**Exercise aim:** Report how many of the lines below contain the word "Open", with case counting. Give only the number.

**Material for this task:**
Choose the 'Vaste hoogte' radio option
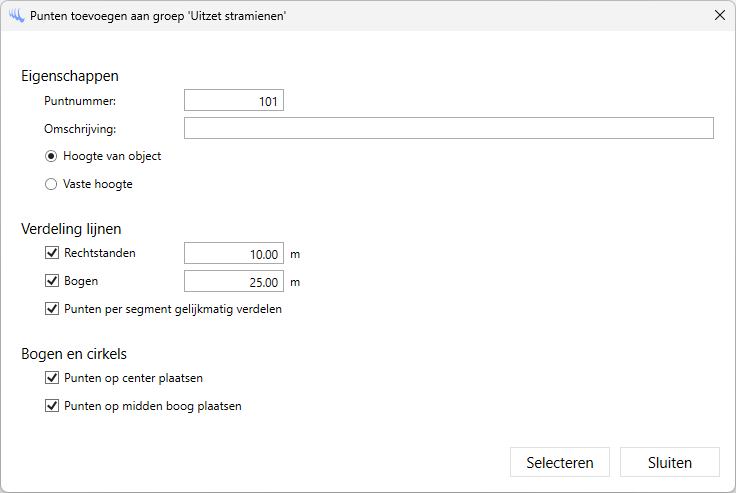The width and height of the screenshot is (736, 493). pos(51,184)

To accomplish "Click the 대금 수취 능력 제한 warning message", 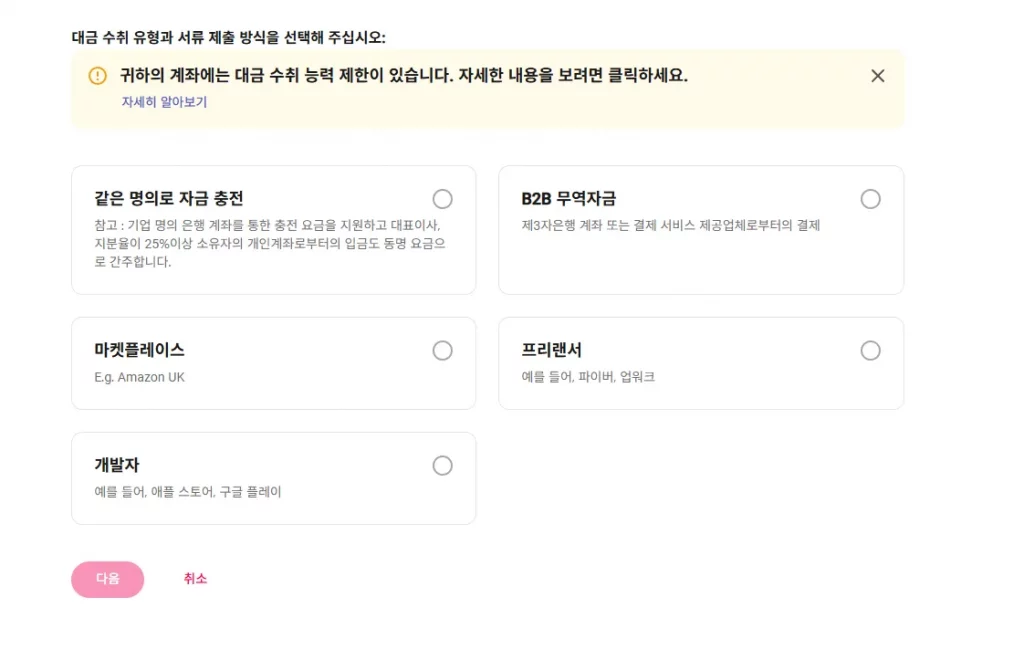I will [404, 76].
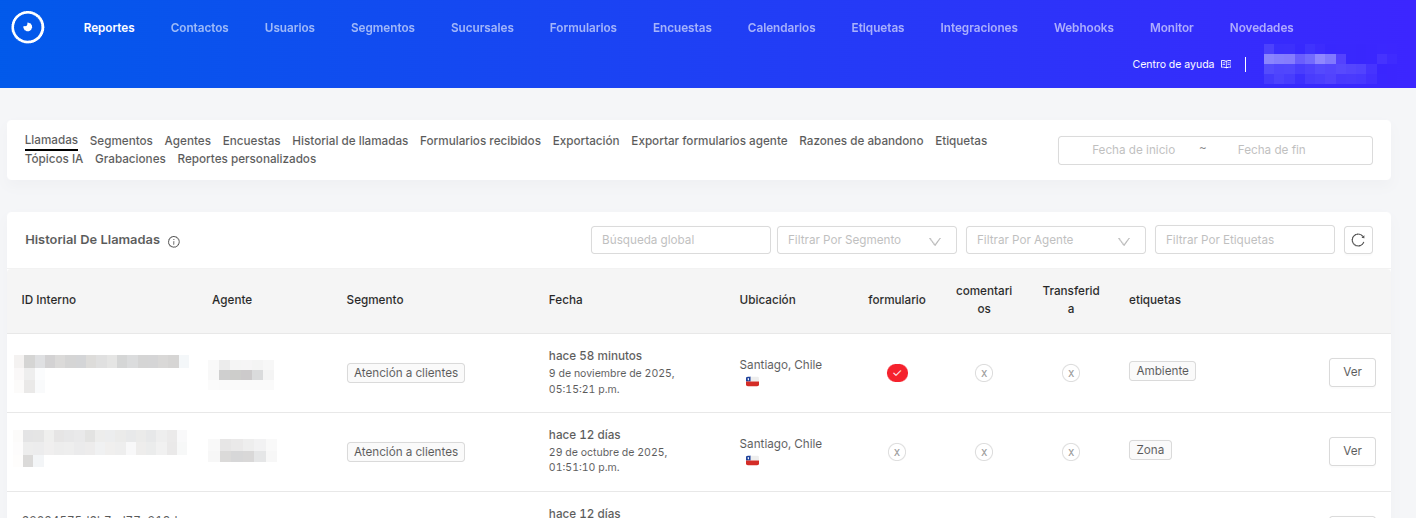
Task: Open the Webhooks menu item
Action: click(1083, 28)
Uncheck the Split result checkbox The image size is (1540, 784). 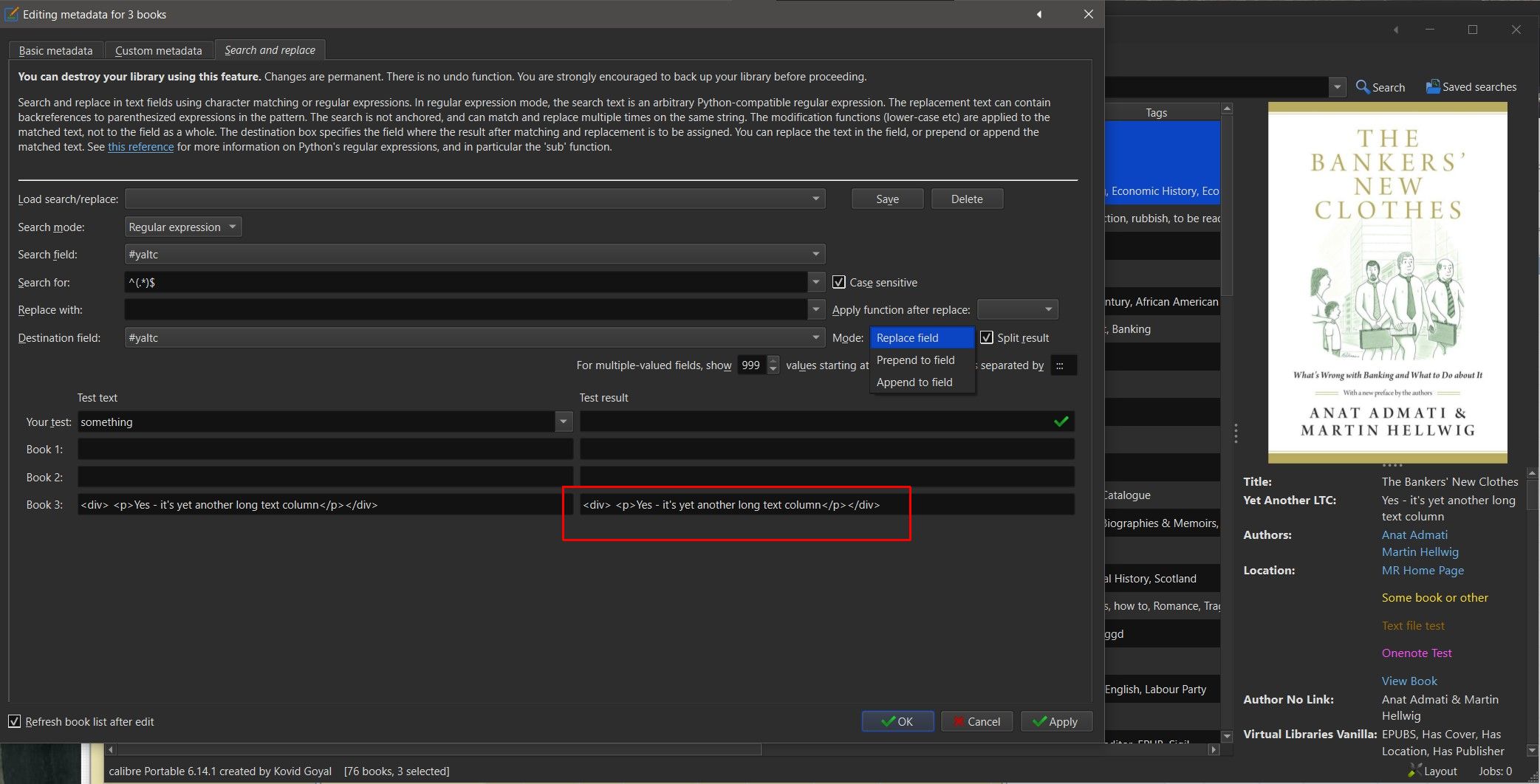coord(987,337)
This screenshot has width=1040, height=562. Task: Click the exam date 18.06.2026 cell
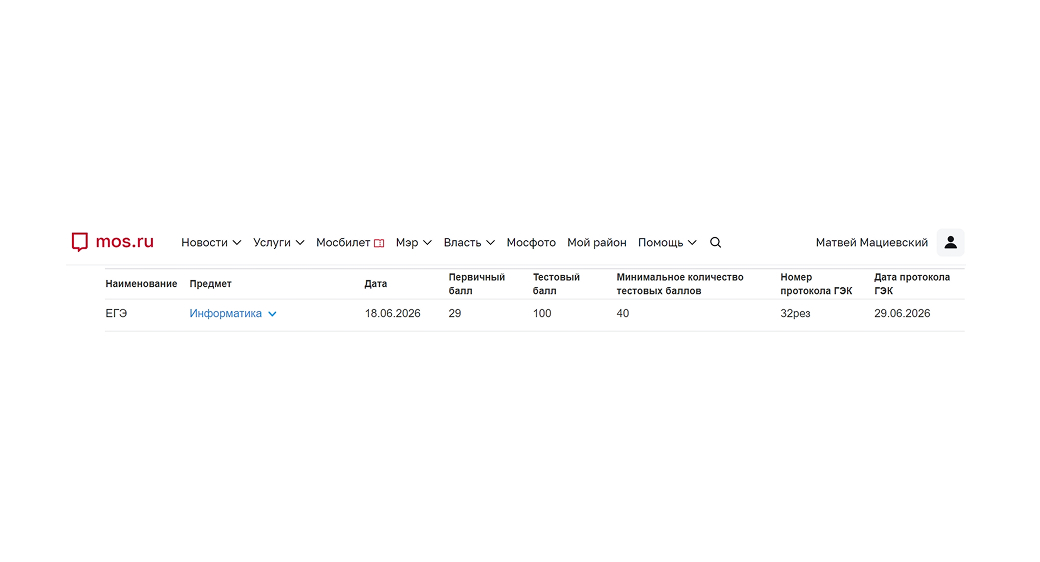click(x=393, y=313)
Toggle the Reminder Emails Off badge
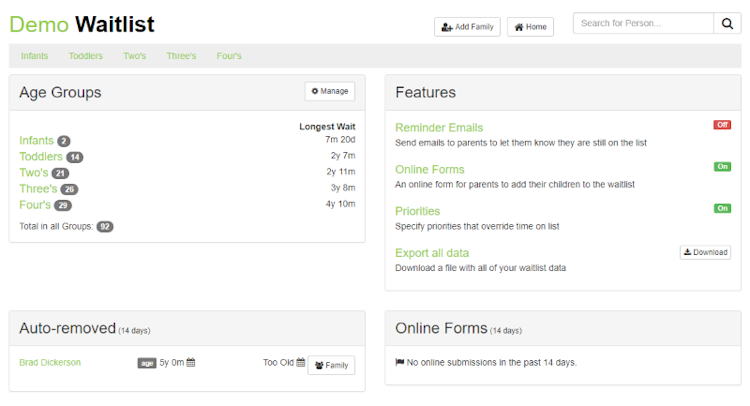The height and width of the screenshot is (406, 750). pyautogui.click(x=722, y=125)
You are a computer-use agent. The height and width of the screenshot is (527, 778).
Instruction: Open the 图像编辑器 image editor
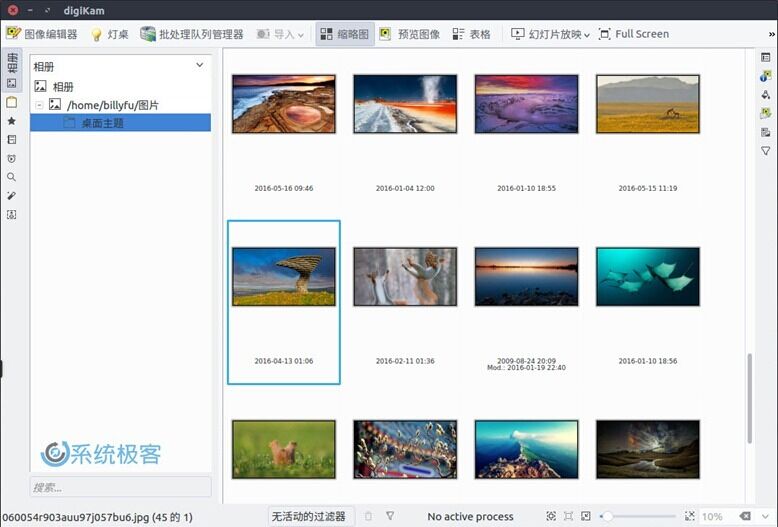(42, 34)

**Full solution:** 2